A single view model for everything comes with quite a few downsides. In hindsight, it doesn’t make much sense that updates to the cell selection affect the TablePresenter
which updates the view with a TableViewModel
. It was convenient to have these two together in the beginning. Now this design decision doesn’t serve me well anymore and I see the inherent flaws more clearly.
In effect, there should be 3 view models for a TableFlip document window when I’m done with the next step:
- Document: which table is selected? How many tables are in the document?
- Table: which cells should be displayed in the window?
- Selection: where’s the selection rectangle located?
Part of the bottleneck the TableWindowController
. It acts as a Facade to the whole view module by satisfying the contract of the presenter. Upon updates it actually recognizes two different parts of the model at the moment: it does take care of updating the TabBarController
with document info; and the rest is delegated to the TableViewController
.
Pulling selection management out of the TableViewController
into another object will help encapsulate handling arrow keys, for example. That’s a different kind of event than typing text and changing table contents.
I imagine this re-structuring at the seam of application logic and user interface will help improve performance, too. With 3 different view model types I can make atomic view updates with less hassle.
At the moment, TableFlip still runs my initial (and naive) implementation: moving the cell selector with arrow keys triggers an update in the app state. The updated state is transformed into a view model by the presenter and then pushed to the view where a full update (!) is issued. Not very performant. “Diffing” for changes in the table model is useful to make this even faster. Updating the selectors independently from the table goes into the right direction.
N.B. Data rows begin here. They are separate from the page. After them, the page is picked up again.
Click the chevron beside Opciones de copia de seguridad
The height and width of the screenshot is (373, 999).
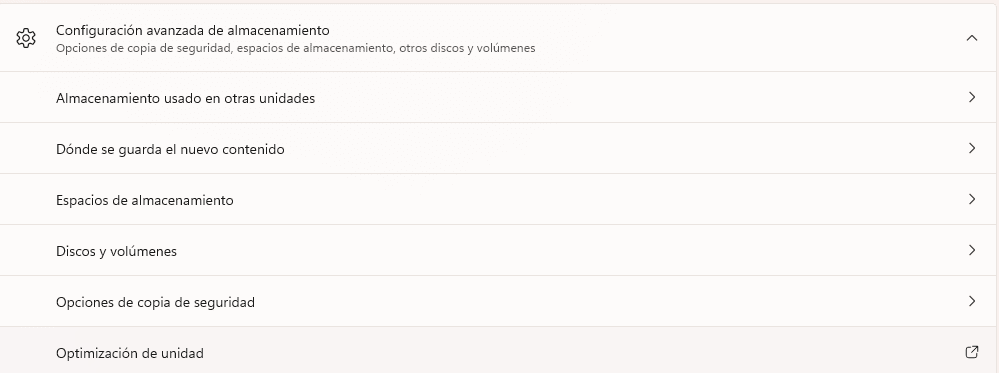click(972, 301)
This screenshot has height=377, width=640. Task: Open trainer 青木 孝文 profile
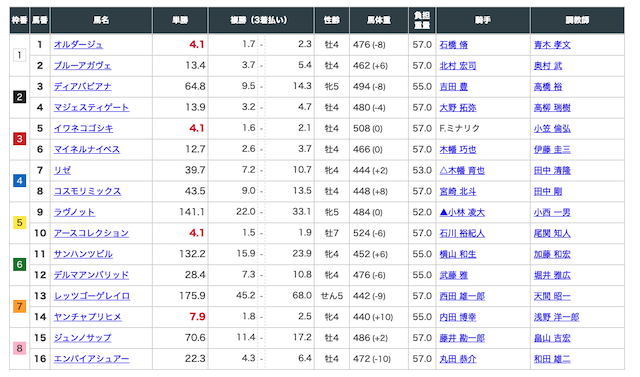(552, 44)
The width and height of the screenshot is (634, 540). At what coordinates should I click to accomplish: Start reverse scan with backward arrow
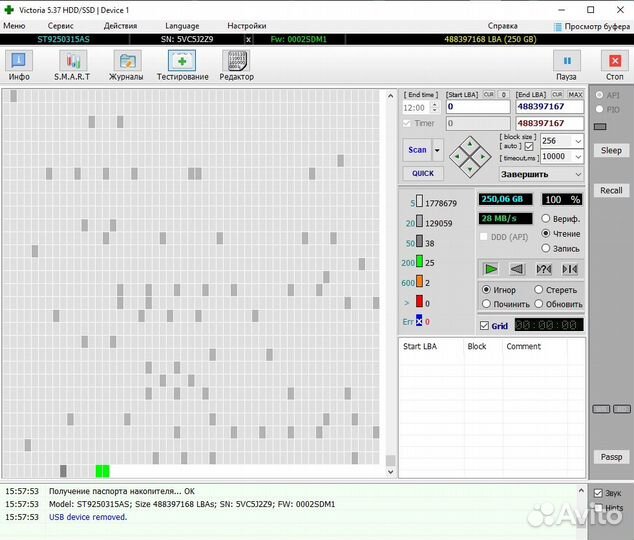click(517, 269)
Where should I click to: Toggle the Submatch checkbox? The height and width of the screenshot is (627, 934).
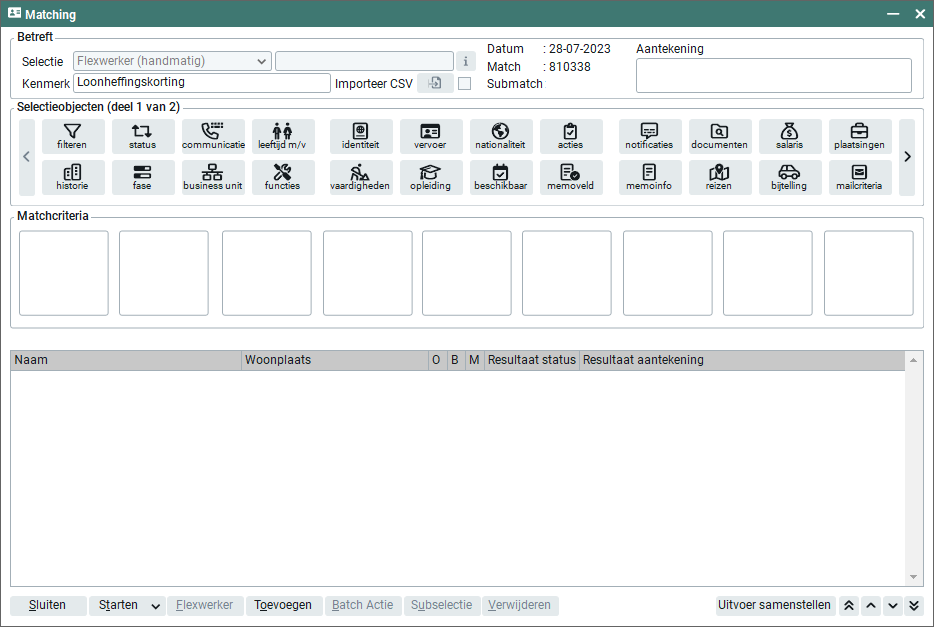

From that separation will follow even more changes that’ll improve the code because I can now think and design in different terms. Each document window will then be composed of 3 parts, each satisfying another contract to show information to the user. Instead of a monolithic view, there’ll be 3 large sub-components.
I’m going to add some basic reactive bindings or even employ ReactiveCocoa for the table to make user interface updates more performant. I have no clue which way is the best to create bindings for a 2-dimensional table of varying size, yet. Let’s figure this out when it’s time.